Lita had just been thinking how much the better of the two he had appeared. She felt as hard as a stone. She had no wish to be continually appraising her parents; they left her no choice. Her childish acceptance of them had been destroyed, and at the moment her friendly emotion towards them as companions and human beings had not yet flowered. Instead of wanting to tell her mother about Dacer, she wanted to tell Dacer about her mother.

She saw that her whole scheme about Valentine had been ridiculous—a complete failure. She ought to clear that up at once, but she did not feel up to explaining it; an explanation with her mother involved so much. Mrs. Hazlitt would give those she loved anything in the world—except her attention. It was necessary to hold her attention with one hand and feed her your confidence with the other. Lita was too exhausted to attempt it that evening. She would do it the next day, of course.

The next morning—Sunday—Mrs. Hazlitt awoke with a severe headache. Though she insisted on Lita's remaining in sight—for fear that she would rush to the arms of Valentine—it was made clear that no friendly intercourse between parent and child was possible. Lita felt herself to be the direct cause of the agony of mind which had led to the headache.

After luncheon, looking like carved marble, Mrs. Hazlitt got up and announced her intention of escorting Lita back to school. The girl saw that her mother was not well enough to make the double journey, and suggested that it would be better for her father to go with her. Mrs. Hazlitt treated this proposal with the coldest scorn.

"I think we will not trouble your father further," she said.

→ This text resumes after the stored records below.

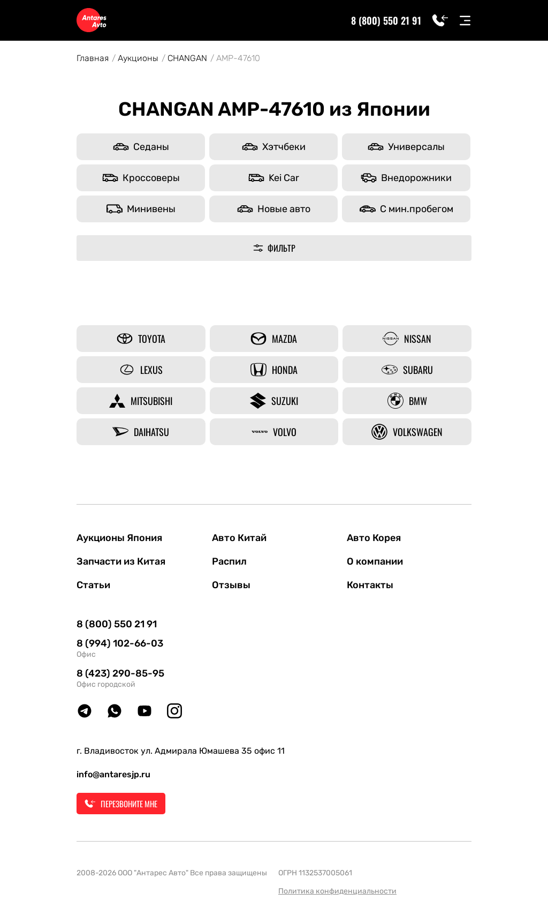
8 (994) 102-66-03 (120, 643)
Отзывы (231, 585)
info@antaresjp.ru (113, 774)
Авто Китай (239, 538)
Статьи (93, 585)
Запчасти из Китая (121, 561)
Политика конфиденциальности (337, 891)
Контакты (370, 585)
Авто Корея (374, 538)
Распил (229, 561)
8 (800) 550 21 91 (386, 20)
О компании (375, 561)
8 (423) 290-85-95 (120, 673)
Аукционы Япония (119, 538)
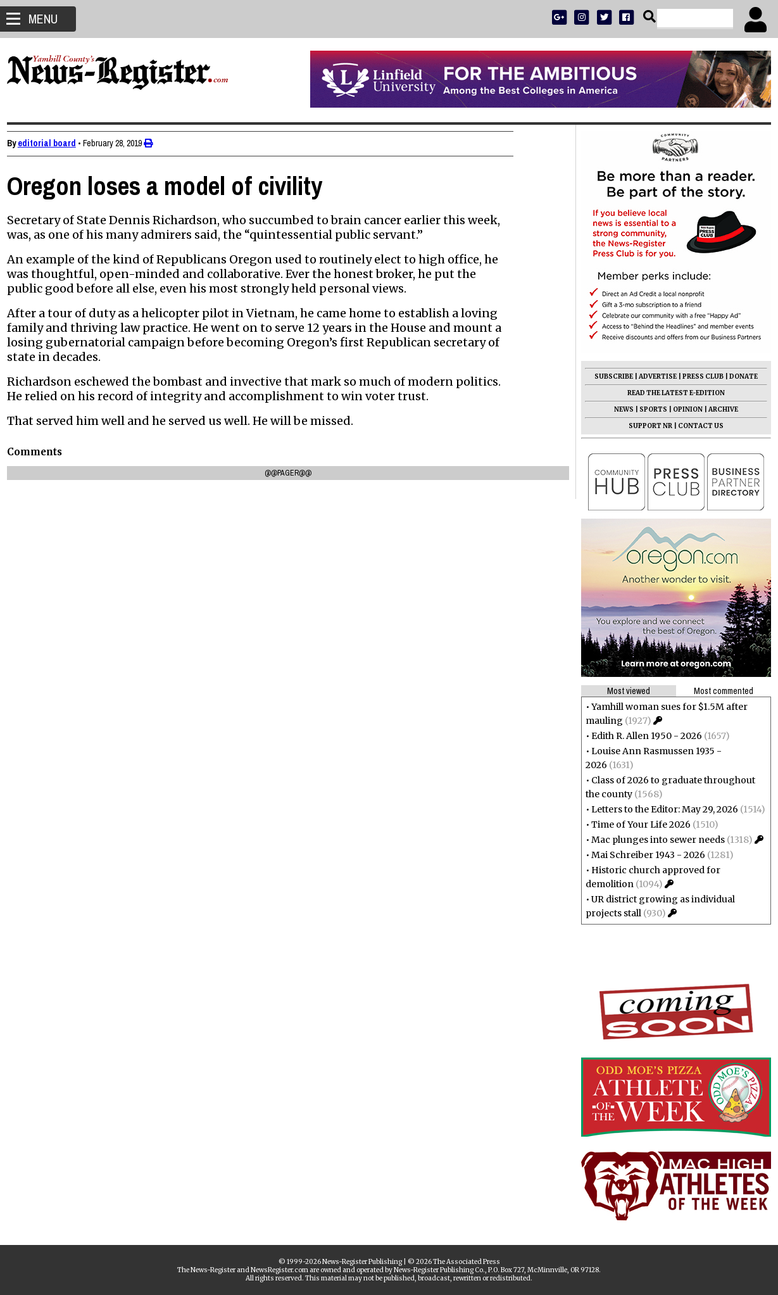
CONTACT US (695, 426)
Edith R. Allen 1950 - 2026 (641, 736)
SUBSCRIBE (608, 376)
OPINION (682, 409)
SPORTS (648, 409)
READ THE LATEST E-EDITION (670, 393)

At times like this she used a flat, remote voice; as dead, Lita thought, as a corpse talking on a disconnected telephone. In old times it had nearly broken her heart when her mother spoke to her in that tone. Today it had lost its power.

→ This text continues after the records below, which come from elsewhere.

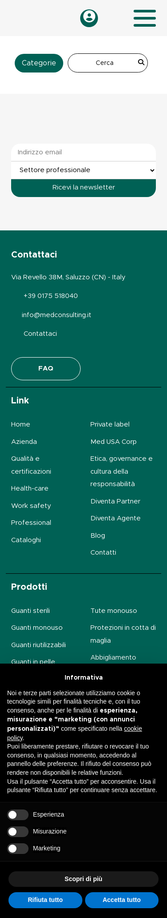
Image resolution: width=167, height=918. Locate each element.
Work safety (31, 506)
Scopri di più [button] (83, 878)
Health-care (30, 488)
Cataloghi (26, 540)
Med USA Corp (113, 442)
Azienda (24, 442)
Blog (97, 535)
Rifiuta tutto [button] (45, 899)
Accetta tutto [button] (121, 899)
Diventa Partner (115, 501)
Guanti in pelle (33, 662)
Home (20, 424)
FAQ (45, 368)
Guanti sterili (30, 611)
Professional (31, 522)
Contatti (103, 552)
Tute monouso (113, 611)
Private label (110, 424)
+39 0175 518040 (51, 296)
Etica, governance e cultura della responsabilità (121, 471)
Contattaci (40, 333)
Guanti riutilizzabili (38, 645)
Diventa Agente (115, 518)
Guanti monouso (37, 627)
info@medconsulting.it (56, 315)
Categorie (39, 63)
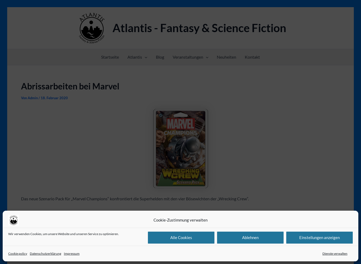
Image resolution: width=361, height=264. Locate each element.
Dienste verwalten (334, 254)
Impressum (72, 254)
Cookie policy (17, 254)
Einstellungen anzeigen (319, 237)
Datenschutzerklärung (45, 254)
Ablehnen (250, 237)
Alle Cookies (181, 237)
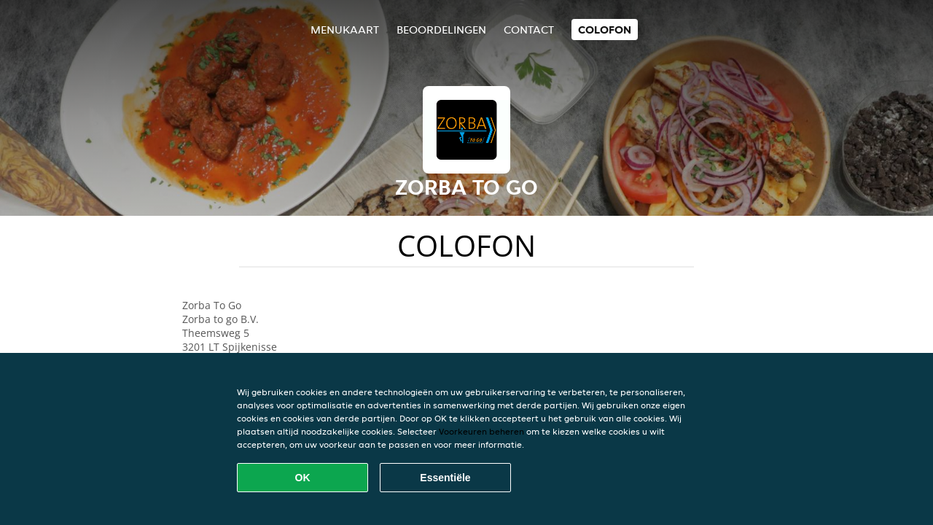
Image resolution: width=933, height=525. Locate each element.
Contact (529, 29)
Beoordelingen (441, 29)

They drove to the station in silence, every jar of the car sending a tremor through Mrs. Hazlitt's eyelids. In the train, she put Lita's knitting bag behind her head and shut her eyes. Lita, sitting in silence beside, felt so wooden—inside and out—that, she said to herself, not even the appearance of Doctor Dacer would make any difference to her. But when, before they were out of the tunnel, he did pass through the car—not stopping, just raising his hat—she found it did affect her.

Her mother opened her eyes.

"Who's that man?" she said in an almost human tone.

"I think he's one of the surgeons who is taking care of Aurelia," Lita answered, and instantly regretted the "I think." It was positively deceitful, where she had intended to be merely noncommittal. But all the relations of her life seemed to have gone wrong.